■ WORK INSTRUCTION: The listing below must be given again in full, exactly.

■ SOURCE DATA:
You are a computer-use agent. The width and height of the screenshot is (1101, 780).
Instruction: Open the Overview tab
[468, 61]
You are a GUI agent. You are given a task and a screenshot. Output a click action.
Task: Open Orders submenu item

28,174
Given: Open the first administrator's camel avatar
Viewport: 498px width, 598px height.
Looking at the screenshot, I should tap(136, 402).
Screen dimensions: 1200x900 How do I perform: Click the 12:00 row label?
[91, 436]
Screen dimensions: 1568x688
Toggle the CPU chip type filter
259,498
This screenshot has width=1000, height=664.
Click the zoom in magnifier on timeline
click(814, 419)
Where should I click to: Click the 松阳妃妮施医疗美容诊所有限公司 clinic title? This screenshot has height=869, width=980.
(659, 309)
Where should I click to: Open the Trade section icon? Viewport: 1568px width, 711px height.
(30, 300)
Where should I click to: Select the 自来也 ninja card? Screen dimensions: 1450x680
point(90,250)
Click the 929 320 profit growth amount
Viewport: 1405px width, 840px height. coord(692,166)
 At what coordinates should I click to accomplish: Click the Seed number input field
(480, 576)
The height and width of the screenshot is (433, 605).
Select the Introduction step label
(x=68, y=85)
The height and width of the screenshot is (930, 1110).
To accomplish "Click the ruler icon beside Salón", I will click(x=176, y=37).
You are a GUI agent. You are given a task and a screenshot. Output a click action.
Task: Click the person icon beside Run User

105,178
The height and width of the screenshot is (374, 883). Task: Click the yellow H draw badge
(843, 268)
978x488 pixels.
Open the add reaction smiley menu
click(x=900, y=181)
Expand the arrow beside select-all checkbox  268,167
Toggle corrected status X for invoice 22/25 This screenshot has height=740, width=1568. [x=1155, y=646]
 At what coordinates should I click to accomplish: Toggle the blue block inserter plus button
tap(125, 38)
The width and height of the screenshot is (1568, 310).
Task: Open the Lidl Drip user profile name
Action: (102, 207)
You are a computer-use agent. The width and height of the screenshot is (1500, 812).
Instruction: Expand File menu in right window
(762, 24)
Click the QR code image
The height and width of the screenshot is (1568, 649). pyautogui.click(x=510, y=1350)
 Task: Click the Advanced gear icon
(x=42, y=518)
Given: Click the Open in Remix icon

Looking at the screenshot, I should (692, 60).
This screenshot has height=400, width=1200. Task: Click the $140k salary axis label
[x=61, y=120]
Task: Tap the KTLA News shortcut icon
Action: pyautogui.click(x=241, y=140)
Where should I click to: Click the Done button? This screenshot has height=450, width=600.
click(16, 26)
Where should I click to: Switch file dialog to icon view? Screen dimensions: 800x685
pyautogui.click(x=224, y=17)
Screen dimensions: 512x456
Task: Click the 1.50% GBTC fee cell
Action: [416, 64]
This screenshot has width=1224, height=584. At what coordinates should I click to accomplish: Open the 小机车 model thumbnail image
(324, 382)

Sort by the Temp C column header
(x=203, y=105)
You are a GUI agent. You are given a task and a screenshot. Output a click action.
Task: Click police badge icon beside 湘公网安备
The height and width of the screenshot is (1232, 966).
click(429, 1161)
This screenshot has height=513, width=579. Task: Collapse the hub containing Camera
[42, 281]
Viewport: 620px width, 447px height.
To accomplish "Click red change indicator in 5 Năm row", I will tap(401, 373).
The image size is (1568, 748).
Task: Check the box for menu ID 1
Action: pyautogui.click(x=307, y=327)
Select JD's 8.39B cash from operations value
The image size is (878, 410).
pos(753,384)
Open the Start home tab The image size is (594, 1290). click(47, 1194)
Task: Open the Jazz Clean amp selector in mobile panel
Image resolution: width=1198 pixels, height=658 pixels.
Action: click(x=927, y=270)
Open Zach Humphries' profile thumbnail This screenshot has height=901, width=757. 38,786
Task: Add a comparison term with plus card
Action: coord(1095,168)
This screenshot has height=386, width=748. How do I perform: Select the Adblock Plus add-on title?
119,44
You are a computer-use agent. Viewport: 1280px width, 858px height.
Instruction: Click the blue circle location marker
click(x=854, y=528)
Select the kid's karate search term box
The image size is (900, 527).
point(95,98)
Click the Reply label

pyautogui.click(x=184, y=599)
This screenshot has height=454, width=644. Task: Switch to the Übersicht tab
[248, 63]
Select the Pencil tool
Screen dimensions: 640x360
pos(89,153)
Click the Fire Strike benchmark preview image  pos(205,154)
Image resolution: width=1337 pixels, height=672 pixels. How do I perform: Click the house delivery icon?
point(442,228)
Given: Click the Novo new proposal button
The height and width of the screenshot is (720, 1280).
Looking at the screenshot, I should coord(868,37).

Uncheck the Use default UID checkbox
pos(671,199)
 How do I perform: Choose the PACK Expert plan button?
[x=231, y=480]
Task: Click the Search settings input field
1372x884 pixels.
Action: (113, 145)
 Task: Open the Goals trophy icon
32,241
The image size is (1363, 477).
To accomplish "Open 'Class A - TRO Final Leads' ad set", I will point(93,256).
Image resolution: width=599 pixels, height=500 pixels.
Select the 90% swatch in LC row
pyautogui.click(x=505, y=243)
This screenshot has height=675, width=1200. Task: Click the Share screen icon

■ RESULT OF THE TASK:
You are a computer-use agent. The width and height of the screenshot is (1101, 780).
Instruction: Open the Overview tab
[468, 61]
You are a GUI agent. You are given a task and a screenshot. Output a click action.
Task: Open Orders submenu item

28,174
Given: Open the first administrator's camel avatar
Viewport: 498px width, 598px height.
Looking at the screenshot, I should tap(136, 402).
Screen dimensions: 1200x900 How do I perform: Click the 12:00 row label?
[91, 436]
Screen dimensions: 1568x688
Toggle the CPU chip type filter
259,498
This screenshot has width=1000, height=664.
Click the zoom in magnifier on timeline
click(814, 419)
Where should I click to: Click the 松阳妃妮施医疗美容诊所有限公司 clinic title? This screenshot has height=869, width=980.
(659, 309)
Where should I click to: Open the Trade section icon? Viewport: 1568px width, 711px height.
(30, 300)
Where should I click to: Select the 自来也 ninja card? Screen dimensions: 1450x680
point(90,250)
Click the 929 320 profit growth amount
Viewport: 1405px width, 840px height. coord(692,166)
 At what coordinates should I click to accomplish: Click the Seed number input field
(480, 576)
The height and width of the screenshot is (433, 605).
Select the Introduction step label
(x=68, y=85)
The height and width of the screenshot is (930, 1110).
To accomplish "Click the ruler icon beside Salón", I will click(x=176, y=37).
You are a GUI agent. You are given a task and a screenshot. Output a click action.
Task: Click the person icon beside Run User

105,178
The height and width of the screenshot is (374, 883). Task: Click the yellow H draw badge
(843, 268)
978x488 pixels.
Open the add reaction smiley menu
click(x=900, y=181)
Expand the arrow beside select-all checkbox  268,167
Toggle corrected status X for invoice 22/25 This screenshot has height=740, width=1568. [x=1155, y=646]
 At what coordinates should I click to accomplish: Toggle the blue block inserter plus button
tap(125, 38)
The width and height of the screenshot is (1568, 310).
Task: Open the Lidl Drip user profile name
Action: (102, 207)
You are a computer-use agent. The width and height of the screenshot is (1500, 812).
Instruction: Expand File menu in right window
(762, 24)
Click the QR code image
The height and width of the screenshot is (1568, 649). pyautogui.click(x=510, y=1350)
 Task: Click the Advanced gear icon
(x=42, y=518)
Given: Click the Open in Remix icon

Looking at the screenshot, I should (692, 60).
This screenshot has height=400, width=1200. Task: Click the $140k salary axis label
[x=61, y=120]
Task: Tap the KTLA News shortcut icon
Action: pyautogui.click(x=241, y=140)
Where should I click to: Click the Done button? This screenshot has height=450, width=600.
click(16, 26)
Where should I click to: Switch file dialog to icon view? Screen dimensions: 800x685
pyautogui.click(x=224, y=17)
Screen dimensions: 512x456
Task: Click the 1.50% GBTC fee cell
Action: [416, 64]
This screenshot has width=1224, height=584. At what coordinates should I click to accomplish: Open the 小机车 model thumbnail image
(324, 382)

Sort by the Temp C column header
(x=203, y=105)
You are a GUI agent. You are given a task and a screenshot. Output a click action.
Task: Click police badge icon beside 湘公网安备
The height and width of the screenshot is (1232, 966).
click(429, 1161)
This screenshot has height=513, width=579. Task: Collapse the hub containing Camera
[42, 281]
Viewport: 620px width, 447px height.
To accomplish "Click red change indicator in 5 Năm row", I will tap(401, 373).
The image size is (1568, 748).
Task: Check the box for menu ID 1
Action: pyautogui.click(x=307, y=327)
Select JD's 8.39B cash from operations value
The image size is (878, 410).
pos(753,384)
Open the Start home tab The image size is (594, 1290). click(47, 1194)
Task: Open the Jazz Clean amp selector in mobile panel
Image resolution: width=1198 pixels, height=658 pixels.
Action: click(x=927, y=270)
Open Zach Humphries' profile thumbnail This screenshot has height=901, width=757. 38,786
Task: Add a comparison term with plus card
Action: coord(1095,168)
This screenshot has height=386, width=748. How do I perform: Select the Adblock Plus add-on title?
119,44
You are a computer-use agent. Viewport: 1280px width, 858px height.
Instruction: Click the blue circle location marker
click(x=854, y=528)
Select the kid's karate search term box
The image size is (900, 527).
point(95,98)
Click the Reply label

pyautogui.click(x=184, y=599)
This screenshot has height=454, width=644. Task: Switch to the Übersicht tab
[248, 63]
Select the Pencil tool
Screen dimensions: 640x360
pos(89,153)
Click the Fire Strike benchmark preview image  pos(205,154)
Image resolution: width=1337 pixels, height=672 pixels. How do I perform: Click the house delivery icon?
point(442,228)
Given: Click the Novo new proposal button
The height and width of the screenshot is (720, 1280).
Looking at the screenshot, I should coord(868,37).

Uncheck the Use default UID checkbox
pos(671,199)
 How do I perform: Choose the PACK Expert plan button?
[x=231, y=480]
Task: Click the Search settings input field
1372x884 pixels.
Action: (113, 145)
 Task: Open the Goals trophy icon
32,241
The image size is (1363, 477).
To accomplish "Open 'Class A - TRO Final Leads' ad set", I will point(93,256).
Image resolution: width=599 pixels, height=500 pixels.
Select the 90% swatch in LC row
pyautogui.click(x=505, y=243)
This screenshot has height=675, width=1200. Task: Click the Share screen icon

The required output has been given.